_YOUR ASSIGNMENT:_
Output all entries verbatim.

_EXTRACTED RECORDS:_

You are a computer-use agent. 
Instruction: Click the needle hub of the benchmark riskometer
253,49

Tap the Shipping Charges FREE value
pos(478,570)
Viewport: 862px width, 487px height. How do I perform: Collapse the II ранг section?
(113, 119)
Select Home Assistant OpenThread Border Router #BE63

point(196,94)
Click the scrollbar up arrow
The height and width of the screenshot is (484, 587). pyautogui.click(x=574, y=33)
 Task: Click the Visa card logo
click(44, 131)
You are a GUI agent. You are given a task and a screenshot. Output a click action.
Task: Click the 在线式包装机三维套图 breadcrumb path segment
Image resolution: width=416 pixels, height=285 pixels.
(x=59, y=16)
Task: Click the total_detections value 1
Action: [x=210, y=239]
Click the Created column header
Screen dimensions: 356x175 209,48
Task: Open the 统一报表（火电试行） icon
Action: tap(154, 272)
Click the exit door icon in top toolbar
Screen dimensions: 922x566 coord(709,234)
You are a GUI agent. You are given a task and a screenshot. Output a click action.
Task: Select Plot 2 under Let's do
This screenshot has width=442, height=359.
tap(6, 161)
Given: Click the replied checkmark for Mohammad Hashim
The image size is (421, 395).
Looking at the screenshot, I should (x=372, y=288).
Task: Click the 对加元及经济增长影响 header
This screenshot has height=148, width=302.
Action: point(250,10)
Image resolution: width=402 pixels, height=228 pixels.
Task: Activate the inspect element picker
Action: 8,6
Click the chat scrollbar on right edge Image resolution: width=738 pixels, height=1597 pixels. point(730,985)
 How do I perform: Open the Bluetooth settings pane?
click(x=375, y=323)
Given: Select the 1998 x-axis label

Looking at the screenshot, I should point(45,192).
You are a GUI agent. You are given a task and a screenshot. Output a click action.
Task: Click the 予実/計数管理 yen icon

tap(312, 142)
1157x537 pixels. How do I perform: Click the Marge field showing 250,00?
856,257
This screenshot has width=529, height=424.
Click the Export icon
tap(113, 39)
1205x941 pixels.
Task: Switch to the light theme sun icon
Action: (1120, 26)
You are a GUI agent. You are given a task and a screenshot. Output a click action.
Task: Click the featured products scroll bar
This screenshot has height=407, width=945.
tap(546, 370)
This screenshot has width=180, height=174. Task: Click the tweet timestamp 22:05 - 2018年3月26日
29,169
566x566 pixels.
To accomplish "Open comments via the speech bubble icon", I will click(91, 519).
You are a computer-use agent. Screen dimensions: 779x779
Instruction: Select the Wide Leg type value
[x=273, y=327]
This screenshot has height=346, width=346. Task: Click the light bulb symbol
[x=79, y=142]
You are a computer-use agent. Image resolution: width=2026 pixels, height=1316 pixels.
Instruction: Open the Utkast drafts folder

_EXERCISE SOLUTION:_
You are a computer-use agent. 
Instruction: Click the needle hub of the benchmark riskometer
253,49

Tap the Shipping Charges FREE value
pos(478,570)
Viewport: 862px width, 487px height. How do I perform: Collapse the II ранг section?
(113, 119)
Select Home Assistant OpenThread Border Router #BE63

point(196,94)
Click the scrollbar up arrow
The height and width of the screenshot is (484, 587). pyautogui.click(x=574, y=33)
 Task: Click the Visa card logo
click(44, 131)
You are a GUI agent. You are given a task and a screenshot. Output a click action.
Task: Click the 在线式包装机三维套图 breadcrumb path segment
Image resolution: width=416 pixels, height=285 pixels.
(x=59, y=16)
Task: Click the total_detections value 1
Action: [x=210, y=239]
Click the Created column header
Screen dimensions: 356x175 209,48
Task: Open the 统一报表（火电试行） icon
Action: tap(154, 272)
Click the exit door icon in top toolbar
Screen dimensions: 922x566 coord(709,234)
You are a GUI agent. You are given a task and a screenshot. Output a click action.
Task: Select Plot 2 under Let's do
This screenshot has width=442, height=359.
tap(6, 161)
Given: Click the replied checkmark for Mohammad Hashim
The image size is (421, 395).
Looking at the screenshot, I should (x=372, y=288).
Task: Click the 对加元及经济增长影响 header
This screenshot has height=148, width=302.
Action: point(250,10)
Image resolution: width=402 pixels, height=228 pixels.
Task: Activate the inspect element picker
Action: 8,6
Click the chat scrollbar on right edge Image resolution: width=738 pixels, height=1597 pixels. point(730,985)
 How do I perform: Open the Bluetooth settings pane?
click(x=375, y=323)
Given: Select the 1998 x-axis label

Looking at the screenshot, I should point(45,192).
You are a GUI agent. You are given a task and a screenshot. Output a click action.
Task: Click the 予実/計数管理 yen icon

tap(312, 142)
1157x537 pixels. How do I perform: Click the Marge field showing 250,00?
856,257
This screenshot has width=529, height=424.
Click the Export icon
tap(113, 39)
1205x941 pixels.
Task: Switch to the light theme sun icon
Action: (1120, 26)
You are a GUI agent. You are given a task and a screenshot. Output a click action.
Task: Click the featured products scroll bar
This screenshot has height=407, width=945.
tap(546, 370)
This screenshot has width=180, height=174. Task: Click the tweet timestamp 22:05 - 2018年3月26日
29,169
566x566 pixels.
To accomplish "Open comments via the speech bubble icon", I will click(91, 519).
You are a computer-use agent. Screen dimensions: 779x779
Instruction: Select the Wide Leg type value
[x=273, y=327]
This screenshot has height=346, width=346. Task: Click the light bulb symbol
[x=79, y=142]
You are a computer-use agent. Image resolution: width=2026 pixels, height=1316 pixels.
Instruction: Open the Utkast drafts folder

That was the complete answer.